The drake quacked before I could challenge his assertion.

“So what is the truth of your story?”

“It is now more truthful with your addition.  Thank you.  The truth is that my sister-in-law was right.  God helps those who help themselves.  He just doesn’t give you what you think you want.  The reedbuck would feed my family for weeks; the duck a day or two.”  He turned his face towards mine. “I saw everything.  After picking up Mother Duck, I followed her arc and found her nest.  Ten eggs lay there.  I carefully picked up the nest, lay Mother Duck atop and walked home.  Three are getting away.”

Four hens bunched up behind Paito and I.  The next three drifted to our left.  The Drake quacked and spread it wings.  I lashed at the straying ducks.

“Gently tap the ground, like I showed you.  Do not whip your ducks before you get them to market,” he admonished.

I tapped the ground further to their left coaxing them back into line.

“There, be good ducks,” I cajoled, “you are beautiful ducks and I will show you off.”  The ducks cackled in response.  

“My wife wondered why my brother spared only one duck and some eggs,” he continued.  “I recounted my hunting experience, and she chastised my futility.  She wanted to eat the eggs the next day, but I convinced her to make Mother Duck last three days.  We would enjoy omelets Sunday morning.  Saturday afternoon, the drake hatched.  ‘Just look at that,’ my wife complained.  ‘We waited too long.’  ‘They’d have made poor omelets,’ I argued.  ‘Now we’ll have ducklings we’ll have to feed.  Why does everything you do bring me sorrow?’” 
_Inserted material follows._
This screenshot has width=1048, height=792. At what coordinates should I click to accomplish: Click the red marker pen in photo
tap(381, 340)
“Bring her sorrow? It doesn’t look like they brought you sorrow.”

“They brought concern.  Our shack is too small to house my family and this brood.  I spent Sunday collecting discarded wood planks, wire and anything to fashion a coop.  I worked through lunch.  I worked past dinner.  I finished in the dark and tried to crawl into bed.  ‘No,’ my wife said, ‘you must now sleep with your ducklings.  I'll not be deprived omlettes just to let wolves, foxes and beasts  feast on them.’  I haven’t slept in my bed since.’
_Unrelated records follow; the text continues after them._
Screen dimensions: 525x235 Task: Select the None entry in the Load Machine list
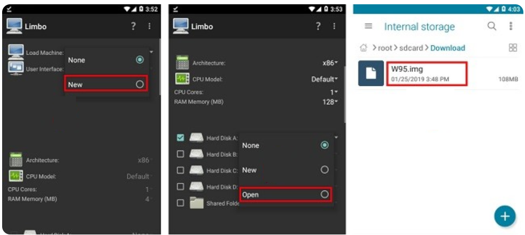click(105, 60)
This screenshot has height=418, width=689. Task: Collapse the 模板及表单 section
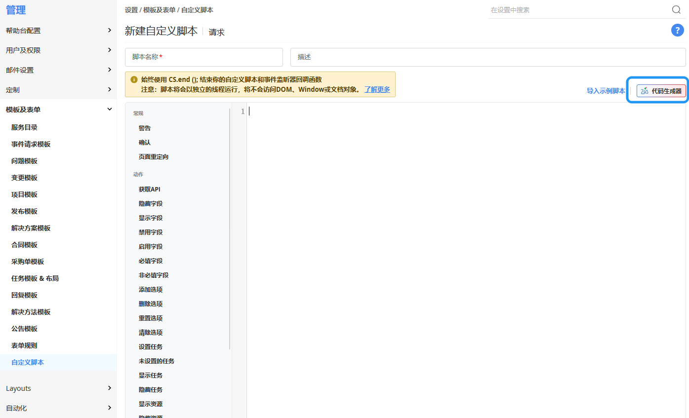(58, 110)
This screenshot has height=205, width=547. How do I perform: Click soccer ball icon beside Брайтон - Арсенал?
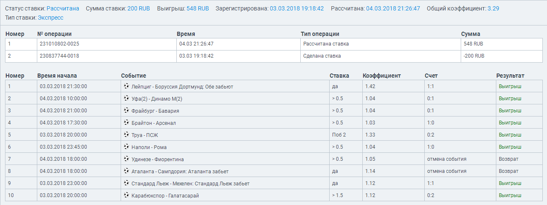tap(126, 123)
“Oh, no! Do you rollover in your sleep?”

“I stayed up the whole night making sure I did not.  After a week, I learned to lie still through my sleep.  Our ducklings burrowed into my side seeking warmth.  So you see, after killing Mother Duck, I took her place.  What a smart duck to trust me, but today my blood obligations end.  I will sleep in my bed again.”  He paused to watch our ducklings following after us.  “Earlier, you told a story of a scorpion and a frog.  Do you know another story?”
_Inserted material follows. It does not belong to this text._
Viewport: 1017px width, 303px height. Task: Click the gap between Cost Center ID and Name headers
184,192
I recounted the story of the snake and the frog.  Snake Mother warned her son to beware of animals with claws, beaks or strong jaws.  Frog Mother warned her son to beware of strangers who hiss, coil and squeeze.  Baby Snake and Baby Frog met in a rainforest.  Baby Frog taught Baby Snake to hop, and they played ‘Leap Frog’.  Baby Snake taught Baby Frog to slide on his stomach, and they played ‘Snakes in the Grass.’  They snapped their tongues at dragon flies and curious mice.  They played ‘Hide and Hug’ before each returned their homes.  Baby Frog recounted his fun day of play.  Frog Mother said, “No, no, no 'Snakes in the Grass’ and ‘Hide and Hug’ are not games for you.  Those are the way snakes eat frogs.”  She repeated admonitions about hiss, coil and squeeze.  Baby Snake told his mother about ‘Leap Frog’ and ‘Hide and Hug.’  “No, no, no,” Snake Mother lectured, “You played ‘Hide and Hug’ all wrong.  You must squeeze the frog until he squeals.  That way, your play becomes your meal.”

“I know that story,” Paito said.  “It is why frogs and snakes cannot be friends.”

“I know, but they played together so well.  It’s only their parents who kept them apart,” I concluded.  “Don’t you agree?”

“I don’t know. I am not snake; I am not a frog,” he declared.  He stood a little straighter and spoke a little clearer, “I am an educated man.”

We walked further down the road.  I did not understand his assertions.  Our ducks kept pace with gentle prompting.  I tapped the switch from side to side.  It felt more like a dance than a task.  I performed it absent mindedly.

“I go to school in Johannesburg.  Where did you go to school?”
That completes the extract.